La deuxième raison pour laquelle il est intéressant de mieux diagnostiquer l’état des composantes du schème du jugement clinique est de pouvoir introduire des remédiations pédagogiques ciblées et individualisées. Sans que les pistes didactiques suivantes ne soient exhaustives, elles constituent des moyens simples et efficaces en formation :

  • Des formateurs confortent les invariants opératoires en présentant de nouveaux savoirs et en déclenchant des conflits sociocognitifs (Vygotski, 1997) qui favorisent leur appropriation.
  • Les buts, sous-buts et anticipations sont travaillés sous forme d’apprentissages vicariants en invitant des professionnels experts à partager les jugements cliniques qu’ils ont pu poser. Ils accompagnent ces retours d’expériences par une réflexion sur le lien avec les résultats de l’action.
  • Les inférences font l’objet d’apprentissages visant tout d’abord à faire prendre conscience de ces dimensions le plus souvent automatiques et « intuitives » du schème. Par la suite, retrouver l’enchainement des causes et des effets qui préside à la formation des inférences s’obtient à l’aide d’entretiens d’autoconfrontation, ou par rétro diction, suite à une simulation. La connaissance de l’origine et du niveau de rationalité des hypothèses (inférences) alimente alors la discussion-recadrage.
  • La prise de conscience du caractère parfois automatique des règles d’action (routines de travail) est un objectif de formation spécifique. Il est aussi intéressant d’analyser les règles d’action en tant que composantes effectrices du schème de jugement clinique. C’est l’occasion de se situer explicitement sur un plan métacognitif de contrôle de la production du jugement clinique que le professionnel prépare en son for intérieur. Ce faisant la pensée critique acquiert tout son intérêt auprès des novices du soin.

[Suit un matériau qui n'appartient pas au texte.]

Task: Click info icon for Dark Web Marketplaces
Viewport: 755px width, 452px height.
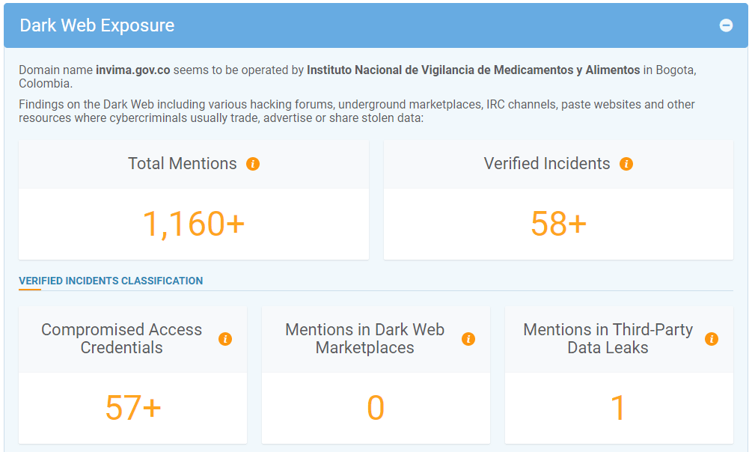Action: pyautogui.click(x=468, y=339)
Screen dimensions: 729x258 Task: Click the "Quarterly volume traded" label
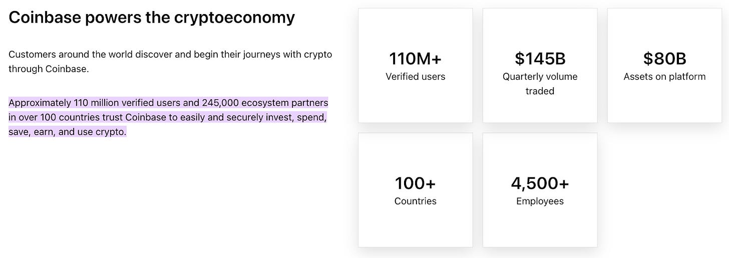click(x=540, y=84)
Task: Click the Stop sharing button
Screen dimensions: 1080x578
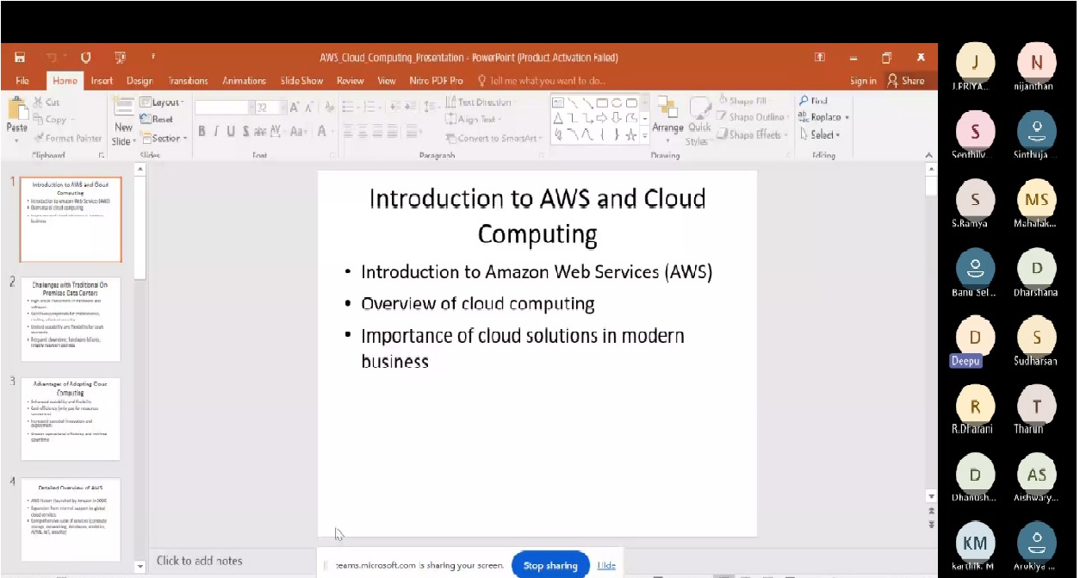Action: 550,565
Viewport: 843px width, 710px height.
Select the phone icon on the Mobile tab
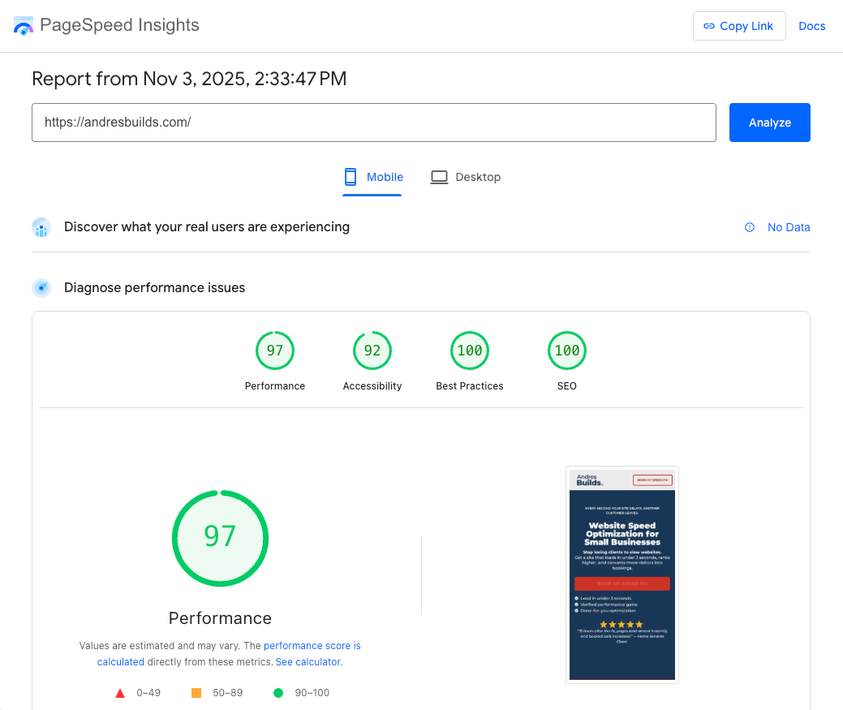pyautogui.click(x=351, y=177)
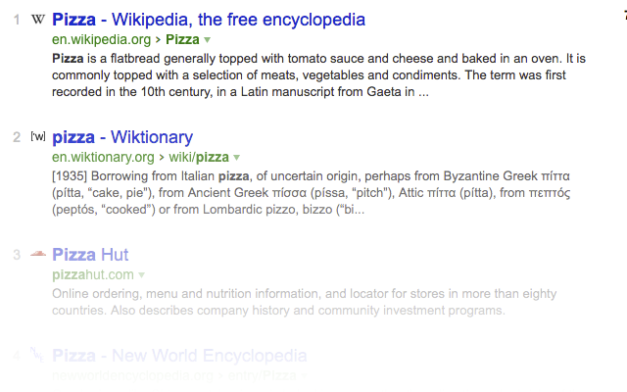This screenshot has width=627, height=392.
Task: Click the Wiktionary [w] favicon
Action: pyautogui.click(x=38, y=136)
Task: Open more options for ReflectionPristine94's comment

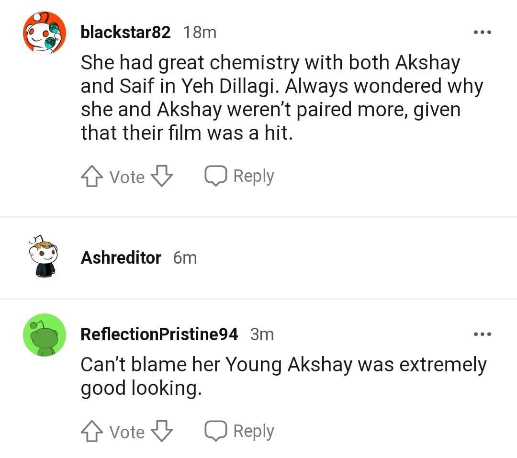Action: point(482,334)
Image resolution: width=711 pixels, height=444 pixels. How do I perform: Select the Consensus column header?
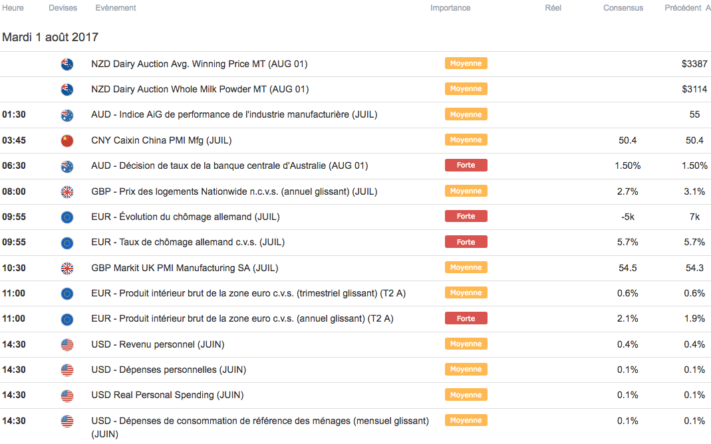click(x=623, y=8)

Poursuivre le but de développer, en formation, le jugement clinique doit s’accompagner d’une réflexion sur l’évaluation.

Si évaluer consiste à comparer des faits à un référentiel pour identifier des écarts et, ensuite, donner une valeur à ces écarts, alors l’évaluation de l’apprentissage du jugement clinique pose quelques questions. Quel est le référentiel du jugement clinique qui fait consensus dans le groupe professionnel ? Cet article s’étant penché quelques visions du raisonnement et du jugement clinique à travers la presse professionnelle et des travaux de recherche menés par des infirmiers, nous avons constaté l’hétérogénéité des références et des désaccords sur le fond. Si le référentiel normatif ne fait pas consensus, nous pouvons penser que les modes d’observation des processus cognitifs des étudiants ne sont pas plus homogènes et partagés. La comparaison du référentiel et des faits (les gestes cognitifs des étudiants) s’avère délicate. Dès lors, le risque d’évaluation « sauvage », une évaluation non fondée sur le raisonnement et l’analyse instrumentée, est avéré.

Nous constatons à l’évidence que le jugement clinique des étudiants progresse avec leur expérience et, encore plus certainement, avec le retour sur leur expérience. Le jugement clinique s’améliore en situation et il doit être analysé avec des instruments conceptuels adéquats, à savoir la théorie de la conceptualisation dans l’action et son concept de schème. Comme le disait Kurt Lewin (Lewin, 1951) : « Il n’y a rien de plus pratique qu’une bonne théorie ».